Aim of the task: Search the records for the string "computer" and return each line that has it.

╔══

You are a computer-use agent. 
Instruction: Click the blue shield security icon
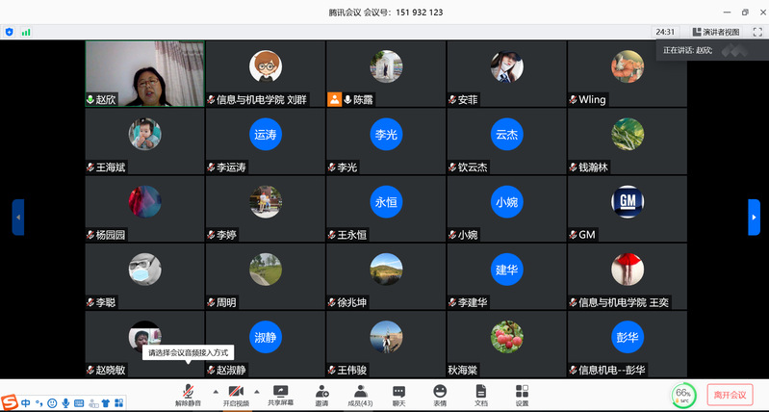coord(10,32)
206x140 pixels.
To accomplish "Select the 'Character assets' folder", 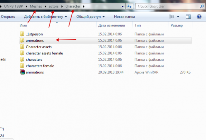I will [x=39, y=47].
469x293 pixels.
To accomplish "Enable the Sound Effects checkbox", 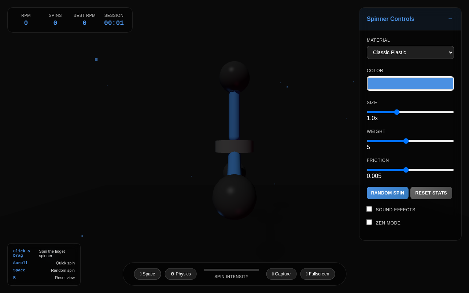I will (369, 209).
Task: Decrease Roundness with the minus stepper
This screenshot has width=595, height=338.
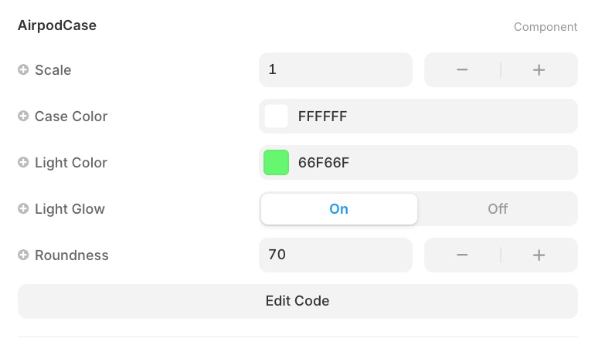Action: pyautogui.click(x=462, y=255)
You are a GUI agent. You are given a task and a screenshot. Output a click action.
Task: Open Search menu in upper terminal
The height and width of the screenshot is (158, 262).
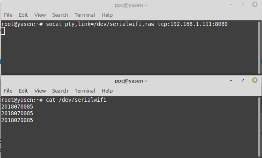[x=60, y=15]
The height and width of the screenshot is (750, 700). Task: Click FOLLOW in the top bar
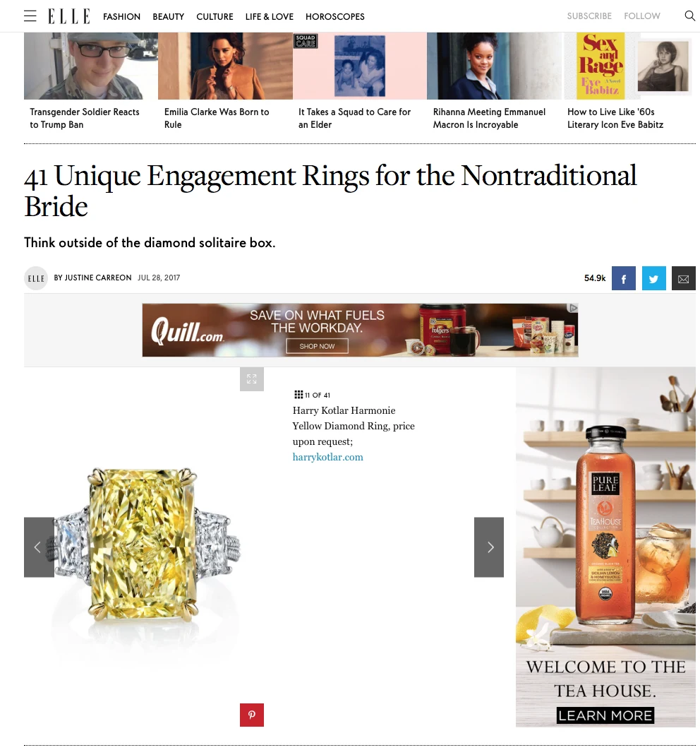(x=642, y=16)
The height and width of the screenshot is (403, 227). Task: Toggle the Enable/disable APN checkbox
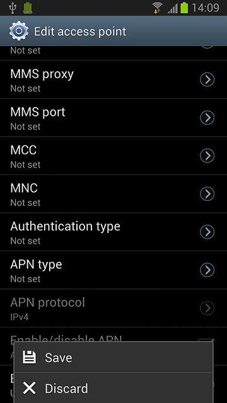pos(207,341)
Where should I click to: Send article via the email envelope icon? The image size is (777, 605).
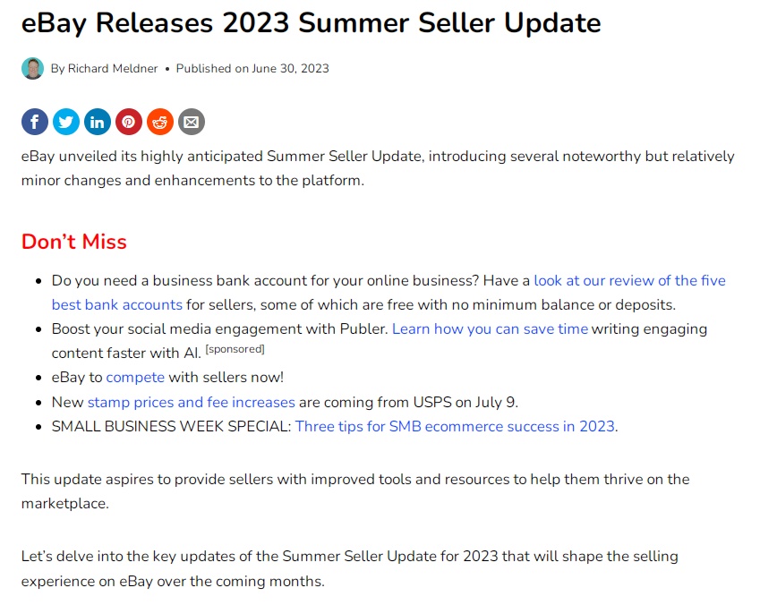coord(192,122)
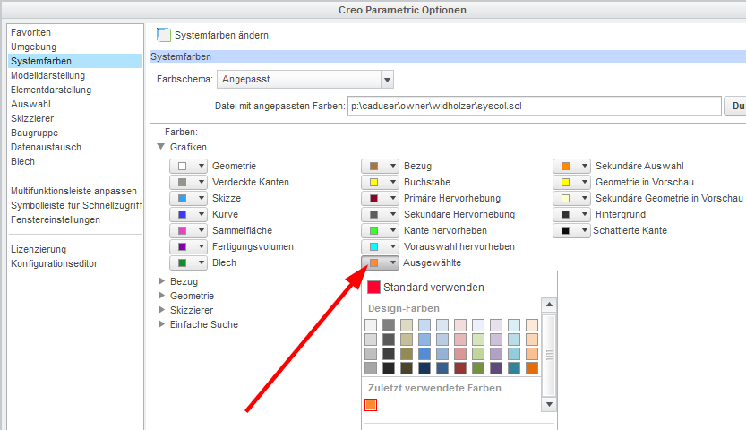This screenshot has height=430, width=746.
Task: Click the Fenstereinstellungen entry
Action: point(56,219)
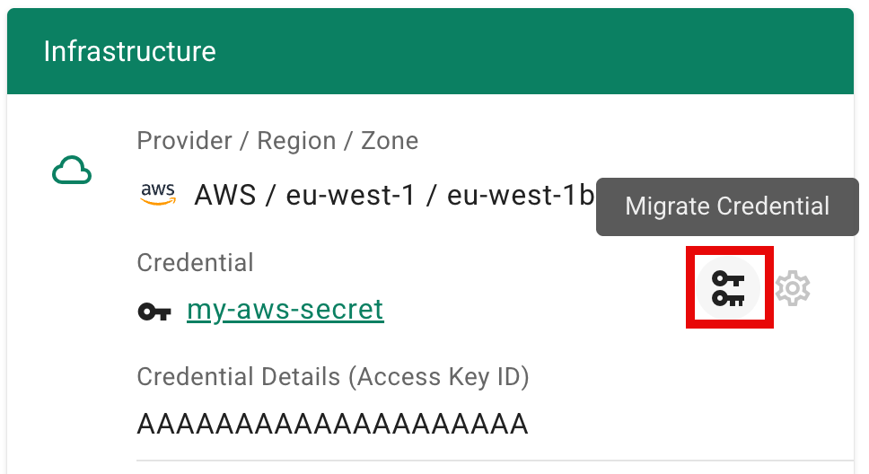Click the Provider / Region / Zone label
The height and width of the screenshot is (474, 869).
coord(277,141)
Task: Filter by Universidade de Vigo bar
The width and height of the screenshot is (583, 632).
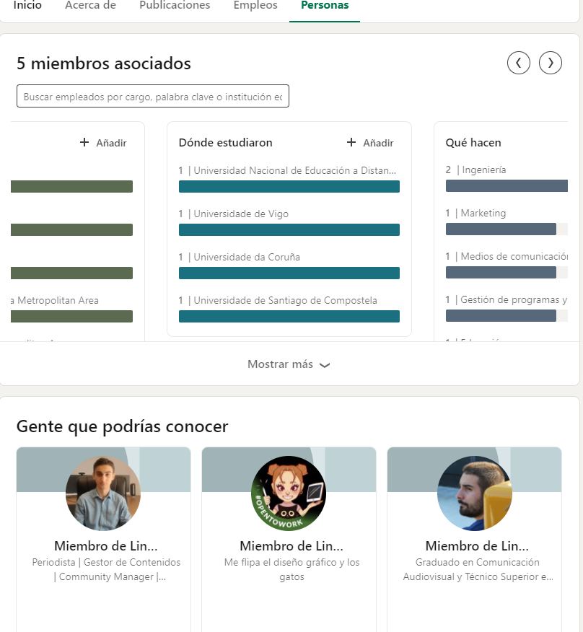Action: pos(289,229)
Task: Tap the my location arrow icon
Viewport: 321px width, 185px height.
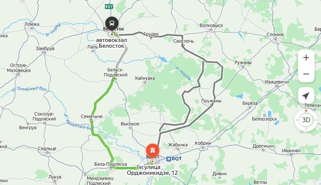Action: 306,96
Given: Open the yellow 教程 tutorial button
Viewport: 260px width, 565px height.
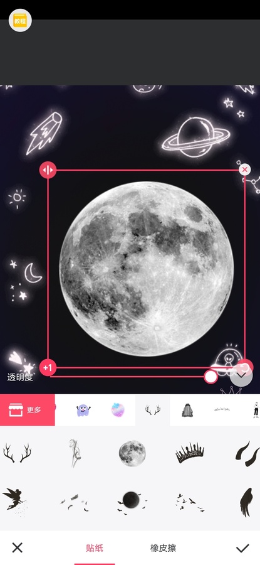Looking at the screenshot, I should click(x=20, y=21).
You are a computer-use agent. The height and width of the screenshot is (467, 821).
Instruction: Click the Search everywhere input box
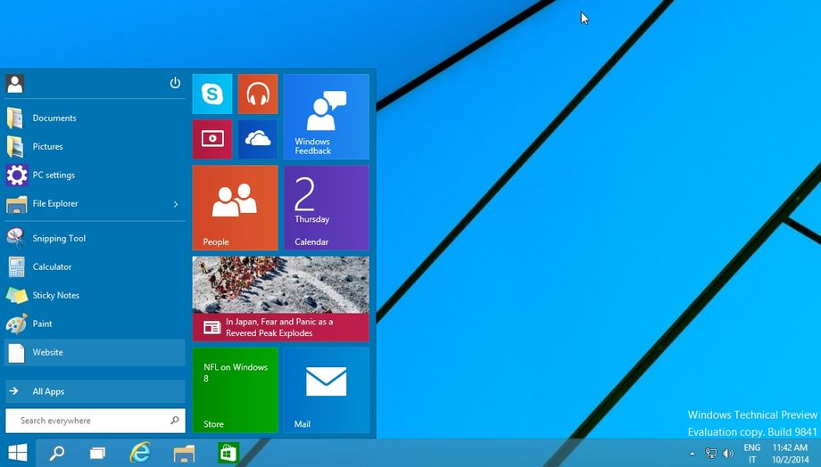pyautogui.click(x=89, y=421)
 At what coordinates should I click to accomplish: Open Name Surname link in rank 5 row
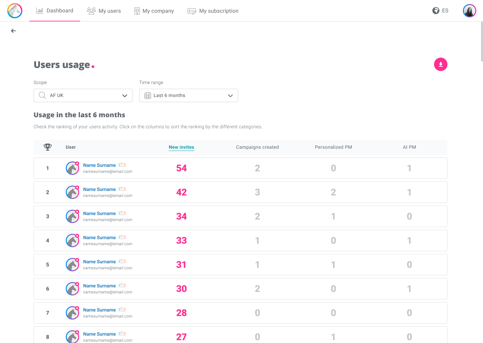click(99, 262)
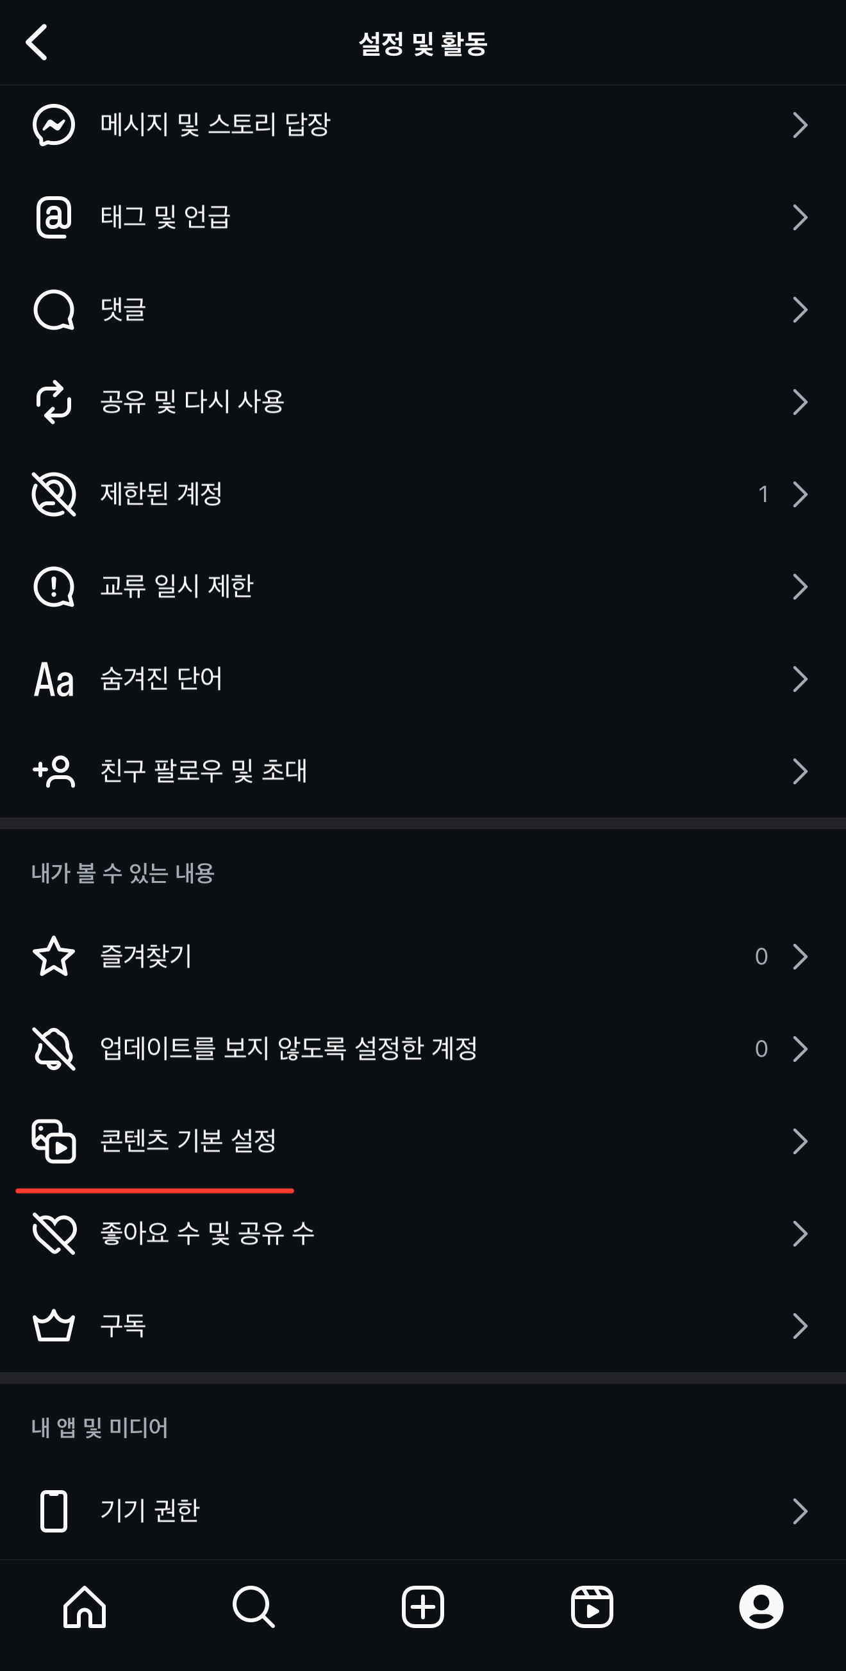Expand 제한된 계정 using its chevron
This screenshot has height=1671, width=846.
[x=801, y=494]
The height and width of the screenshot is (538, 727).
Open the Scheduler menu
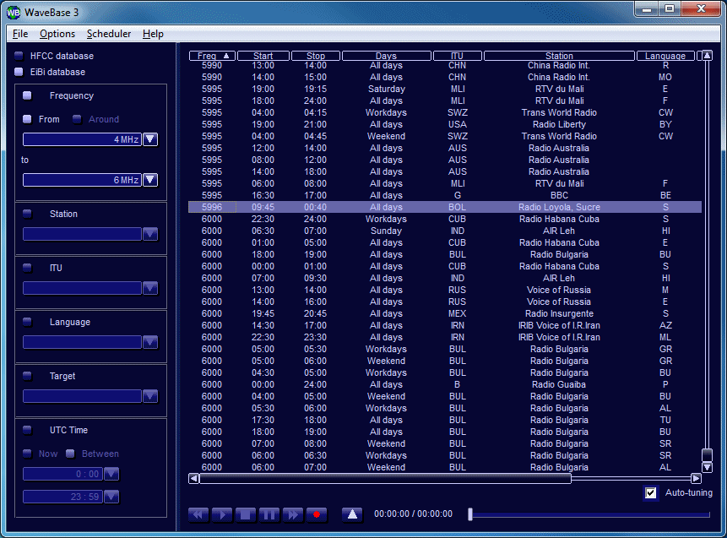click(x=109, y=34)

╚══

Your response:
You are a computer-use agent. 
You are a computer-use agent. The height and width of the screenshot is (467, 821).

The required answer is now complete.